[[ DATA FOR PROCESSING, beginning ]]

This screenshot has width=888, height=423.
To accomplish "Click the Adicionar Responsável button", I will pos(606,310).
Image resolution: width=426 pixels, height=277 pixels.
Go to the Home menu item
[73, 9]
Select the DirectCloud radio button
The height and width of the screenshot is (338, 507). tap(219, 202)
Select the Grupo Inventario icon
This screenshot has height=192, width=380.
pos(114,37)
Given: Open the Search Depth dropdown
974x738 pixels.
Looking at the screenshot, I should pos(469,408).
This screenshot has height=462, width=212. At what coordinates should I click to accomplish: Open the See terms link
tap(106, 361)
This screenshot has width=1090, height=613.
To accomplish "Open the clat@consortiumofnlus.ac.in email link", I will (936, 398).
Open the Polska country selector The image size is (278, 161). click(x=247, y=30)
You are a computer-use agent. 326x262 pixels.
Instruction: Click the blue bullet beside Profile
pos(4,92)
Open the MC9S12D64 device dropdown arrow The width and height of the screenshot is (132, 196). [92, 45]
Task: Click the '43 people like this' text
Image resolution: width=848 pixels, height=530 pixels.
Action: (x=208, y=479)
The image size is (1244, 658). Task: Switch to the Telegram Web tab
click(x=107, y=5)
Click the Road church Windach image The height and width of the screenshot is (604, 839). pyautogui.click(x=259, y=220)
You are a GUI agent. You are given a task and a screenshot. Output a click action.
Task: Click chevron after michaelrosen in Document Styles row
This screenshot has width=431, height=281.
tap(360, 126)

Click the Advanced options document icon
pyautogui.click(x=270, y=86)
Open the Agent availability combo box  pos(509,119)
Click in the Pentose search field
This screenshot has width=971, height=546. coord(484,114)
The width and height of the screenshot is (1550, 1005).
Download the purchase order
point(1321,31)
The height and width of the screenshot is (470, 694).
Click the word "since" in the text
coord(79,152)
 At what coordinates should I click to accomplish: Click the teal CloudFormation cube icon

[[ DATA FOR PROCESSING, end ]]

◆ GOAL OF THE EXERCISE:
Starting at the line with "Click the word", print each remaining line of the listing above exactly as it appears.

◆ PROBLEM SOLUTION:
Click the word "since" in the text
coord(79,152)
 At what coordinates should I click to accomplish: Click the teal CloudFormation cube icon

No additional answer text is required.